Licensing officials in both North Dakota and Utah had ruled that a state teaching credential at the elementary level was sufficient to meet the federal standard.

But following “monitoring visits” to both states last fall, federal education officials said that completion of an elementary education major, years of experience in the classroom, and even an advanced teaching license were not necessarily enough to be deemed highly qualified.

While the findings did not amount to an official ruling, they meant that potentially thousands of teachers in the two states would be required to pass a licensing exam—a possibility that Ms. Patterson, for one, thought was unreasonable.

“We didn’t think they had a legal position for the ruling,” she said last week. “So we decided to push back.”

In a Feb. 22 letter to the Education Department, Ray Timothy, an associate superintendent in the Utah State Office of Education, outlined how the NCLB regulations are met by the state’s HOUSSE criteria. HOUSSE stands for “high, objective, uniform state standard of evaluation,” and is the way that veteran teachers, who were on the job before the No Child Left Behind law, can show that they are highly qualified.
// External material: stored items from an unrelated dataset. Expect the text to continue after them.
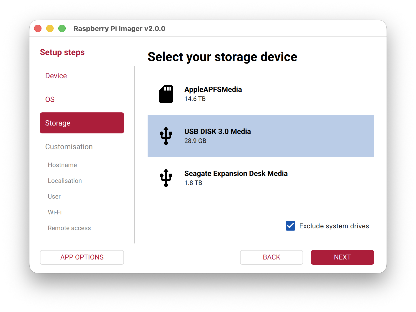Click the USB icon beside USB DISK 3.0

tap(166, 136)
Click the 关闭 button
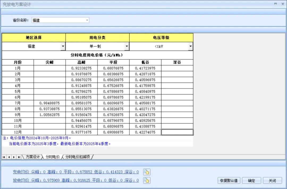 (272, 180)
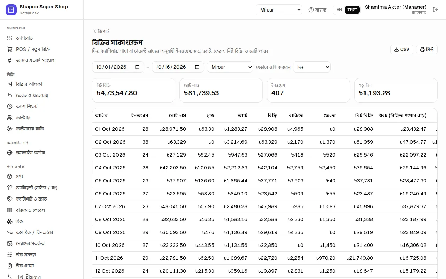Export the report using the CSV button

(x=402, y=50)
For example, instead of requiring experienced teachers to conduct reviews of their college transcripts, Ms. Patterson did it for them. She sampled transcripts for graduates of the state’s colleges of education dating as far back as 1965.

The process showed that teachers from those institutions had earned at least 39 semester hours of the core courses the federal law says elementary teachers must have. Some even had as many as 100 semester hours.

North Dakota did not set up a HOUSSE at all. But Janet Welk, the executive director of the state’s Education Standards and Practices Board, conducted a similar review, going back to 1960.

She found that teachers who graduated with an education major more than 40 years ago still had more than 42 semester hours. In fact, she said, when teachers transfer into the state, they sometimes complain that the state’s standards are too high.

“We’ve always felt very confident that a major in elementary education is what’s necessary in grades 1 through 6,” Ms. Welk said.

Mr. Islas and Carolyn Snowbarger, the director of the federal Education Department’s Teacher-to-Teacher Initiative, said they don’t anticipate more situations like those in Utah and North Dakota, because most states have a HOUSSE for veteran teachers or they require a licensing exam.

Flexibility Acknowledged

At the same time, Mr. Islas said, the department’s staff has worked to improve the way it communicates with the states about the flexibility they have in meeting provisions of the law.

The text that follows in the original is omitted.